Oblique Side Bend is the best exercise for obliques: Internal and External Obliques. It is a beginner level of oblique exercise that reduces our side belly fat and lower back fat.

When you tuck your upper body lower to the floor with the support of weight along the side of the body by engaging your core, it also impacts your core, shoulders, and triceps muscles that build your physics. Most of the gym-goers love to do this exercise to charm their abs more.

Benefits of Obliques Side Bend

The main benefit of the Oblique side bend is to build your obliques and transverse abdominis muscles that’s why every gym-goer loves to do it. The following some more benefits of side bend:-

  • Develop Core Strength.
  • Builds Transverse Abdominis.
  • Develop more muscles on the Oblique.
  • Gives a proper shape of rectus abdominis.
  • Reduce Fat from your belly fat and lower back fat.
  • Improves your posture, flexibility, and strength.

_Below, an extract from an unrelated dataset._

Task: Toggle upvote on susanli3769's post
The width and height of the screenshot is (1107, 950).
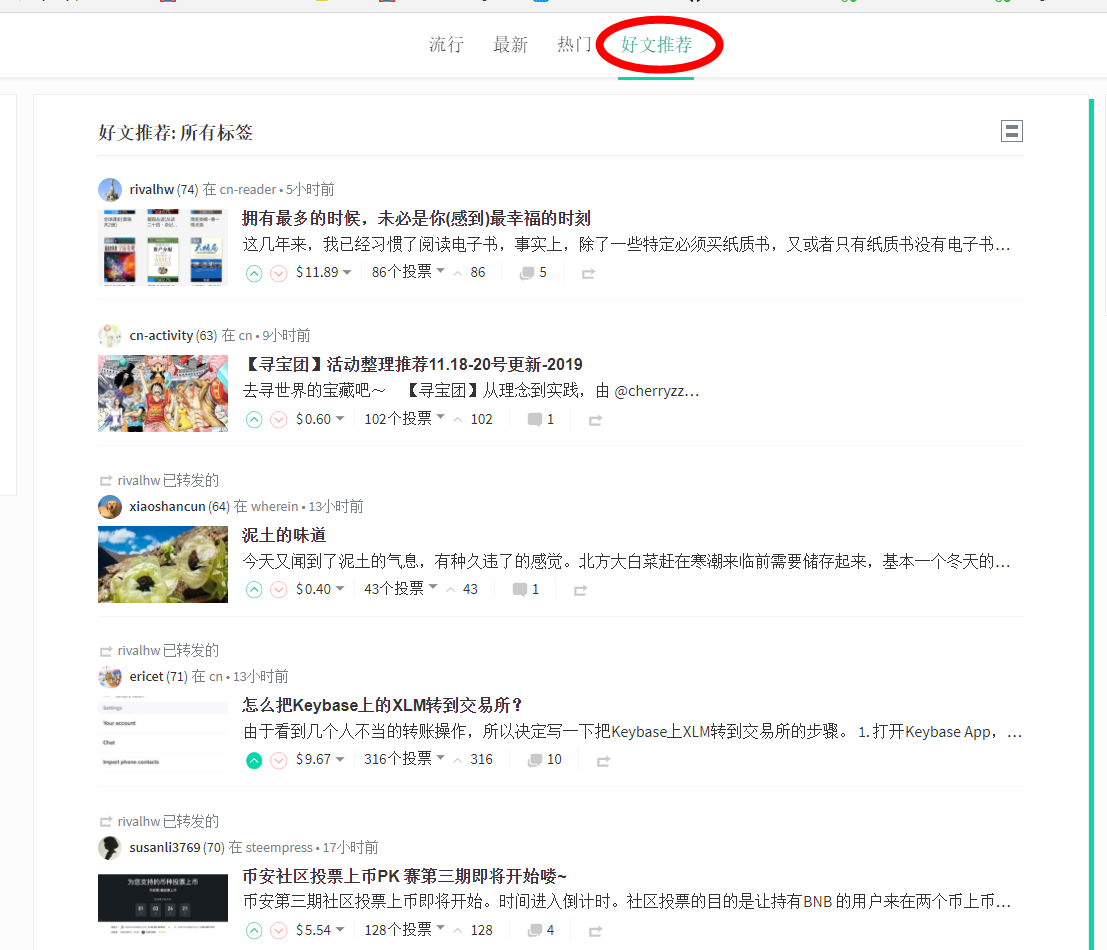Action: pos(253,930)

How to do Oblique Side Bends?

  • Stand with your shoulder-width apart, holding a kettlebell or dumbbell in your right hand.
  • By looking forward, engage your core, then bend on the right side where you grab a dumbbell at your oblique side to the floor.
  • Lower the weight slowly, feel the pressure and bring it back to the starting position.
  • Do it until 14 reps are completed, then repeat on the left side.

Tips: Engage your core muscle while you bend your upper body. Do reps in a controlled way. Lower the body below your knee. Do 3 sets with 14 reps on each side.